AWS a annoncé mercredi un investissement de 7,8 milliards d'euros (Mds$) en Allemagne pour répondre aux besoins de souveraineté numérique de l’Europe. Une annonce qui peut prêter à sourire.
Alors qu’Amazon vient tout juste d’annoncer un investissement de 1,2 Md$ en France pour l’infrastructure cloud et l'IA, c’est cette fois pour l’Allemagne que la marque à la flèche sort le carnet de chèque. Et pas qu’un peu, puisque le géant américain va investir 7,8 Mds$ dans le cloud d’ici 2040 pour soutenir le développement du cloud souverain européen à destination des organisations gouvernementales et des entreprises.
Une première région en 2025
« Cet investissement renforce notre engagement à offrir à nos clients l'offre la plus poussée en termes de respect de la souveraineté, de protection des données privées et de l'ensemble des options de sécurité disponibles sur le cloud. Nous investissons fortement afin d'aider à fournir la souveraineté opérationnelle que nos clients demandent », a déclaré par voie de communiqué le vice-président de la branche cloud souverain d'AWS, Max Peterson, cité dans le communiqué. AWS prévoit de lancer sa première région dans l'État de Brandebourg, en Allemagne, d'ici la fin de 2025.
Alors que l’Europe durcit le ton sur la question de la souveraineté des données (avec plus ou moins de vigueur selon les pays membres), les hyperscalers veulent montrer patte blanche. Ils mettent beaucoup de moyens sur la table pour ne pas perdre à l’avenir des parts de marché, alors que des acteurs locaux comme Bleu et S3NS se sont pleinement engagés sur la voie du cloud souverain.
Cette incursion des hyperscalers sur le marché du cloud souverain, s’il n’est pas une surprise, prêtera à sourire à leurs principaux détracteurs. En effet, Google, Microsoft et consorts sont souvent pointés du doigt lorsqu’il est question de souveraineté des données.

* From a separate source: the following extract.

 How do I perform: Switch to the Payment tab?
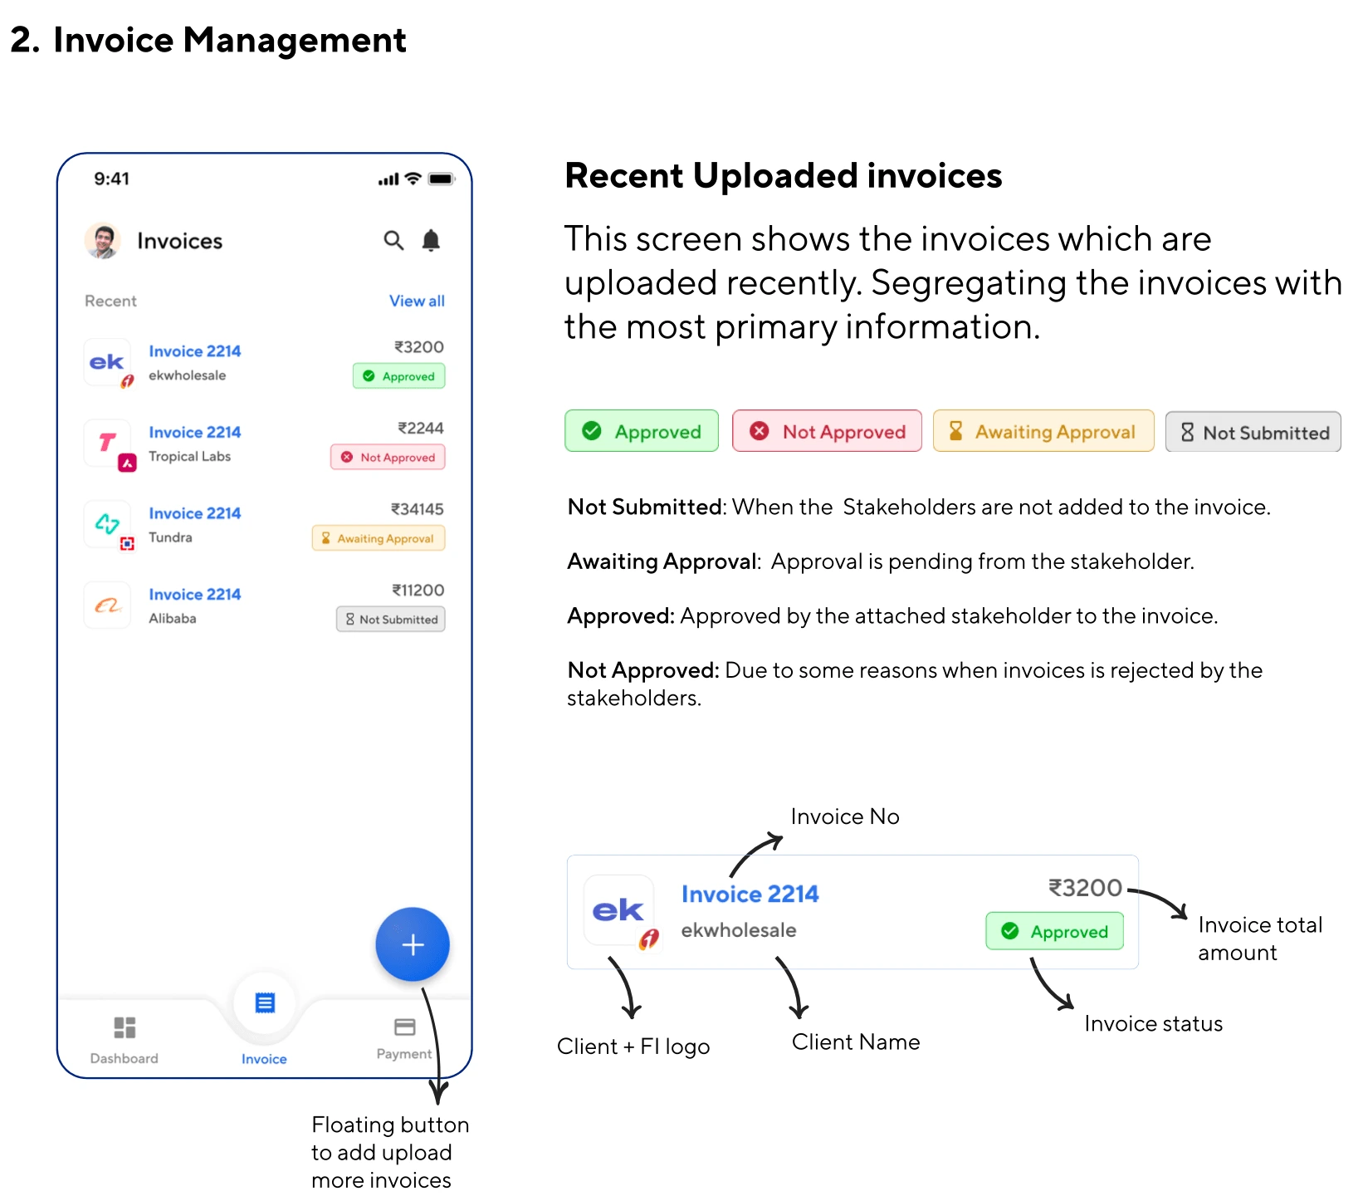pos(404,1038)
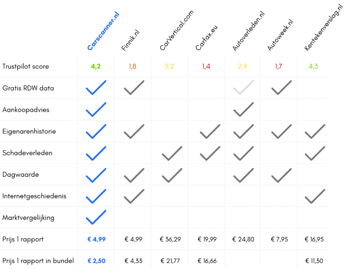Click the Trustpilot score row label
This screenshot has height=269, width=351.
click(26, 66)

La solution d’AWS sera-t-elle réellement souveraine, alors même que les lois extraterritoriales des États-Unis, comme le Cloud Act ou encore le FISA, s’appliquent aux entreprises américaines ?
Cloud de confiance, vraiment ?
Le mois dernier, le Sénat des États-Unis a voté le prolongement de la section 702 du FISA. Cette disposition légale autorise certaines formes de surveillance électronique sans mandat judiciaire ciblant des communications étrangères. Adoptée pour la première fois en 2008, elle a été conçue pour fournir un cadre juridique qui autorise les agences de renseignement américaines à collecter des informations sur des cibles étrangères à l'extérieur des États-Unis auprès des fournisseurs de communication électronique, dont le cloud fait partie. Une éventualité vivement critiquée par de nombreuses entreprises et politiques du vieux continent.
L’Union européenne permettra-t-elle à des entreprises américaines de fournir des services estampillés "cloud de confiance" en Europe ? Un schéma de certification uniformisé des services cloud en Europe (EUCS) est actuellement en discussion à Bruxelles. Il fait toutefois l'objet de vives critiques. Sa dernière version a évacué un critère juridique protégeant des lois extraterritoriales comme le FISA, le Cloud Act ou encore la loi chinoise sur le renseignement national. Comment ? En exigeant des fournisseurs étrangers qu'ils créent une coentreprise et coopèrent avec une entité européenne pour le traitement et l'hébergement des données localement, afin d'obtenir le niveau le plus élevé de sécurité dans le cadre de l'EUCS. Le texte doit de nouveau être discuté ce mois-ci.